When Kant specifically turns to discuss space and time, rather than the forms of our intuition, he immediately signals that what concerns him is how space and time are related to our outer and inner intuitions: ‘What then are space and time? Are they real existences? Are they only determinations or relations of things, yet such as would belong to things even if they were not intuited? Or are space and time such that they belong only to the form of intuition, and therefore to the subjective constitution of the mind, apart from which they could not be ascribed to anything whatsoever?’ (A 23/B 37).

Three views of space and time are on offer here; and it seems clear that Kant regards them as exhaustive. According to the first, the Newtonian (or absolute) view, space and time exist not only independently of being perceived, but independently of any objects (understood as things in themselves) in space or time. This is the view being referred to when it is asked if space and time are real existences. According to the second, Leibnizian (or relational), view, space and time do exist independently of being perceived, but do not exist independently of things in themselves. Space and time are merely the relations holding between things in themselves, which we confusedly perceive by means of sensations in our minds. This is the view that is being referred to when it is asked if space and time are only relations or determinations of things (in themselves), yet such as would belong to things (in themselves) even if they were not intuited.

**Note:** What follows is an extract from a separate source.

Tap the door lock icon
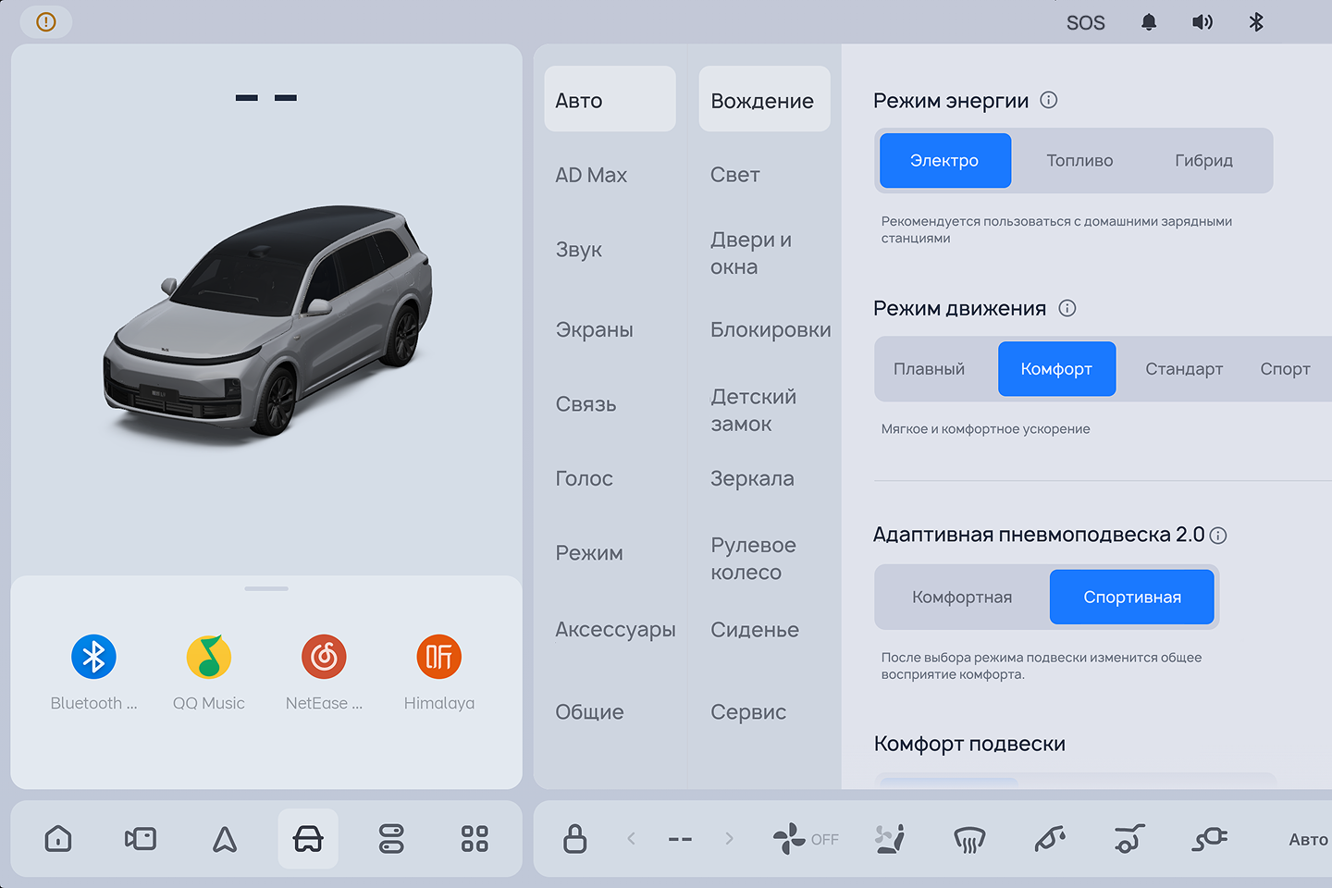Viewport: 1332px width, 888px height. click(x=575, y=839)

Kant rejects both these views in favour of a third: viz. that space and time are to be equated with our outer and inner a priori intuitions, respectively. This is the view that he is referring to when he asks if space and time ‘belong . . . only to the subjective constitution of the mind, apart from which they could not be ascribed to anything’. He provides two types of argument for this third view and against the alternative, Newtonian and Leibnizian, views. The first type he calls the ‘Metaphysical Exposition’ of our concepts of space and time; and the second, he calls the ‘Transcendental Exposition’ of these concepts. In dealing with both these expositions, I shall first discuss space and then deal, much more briefly, with time.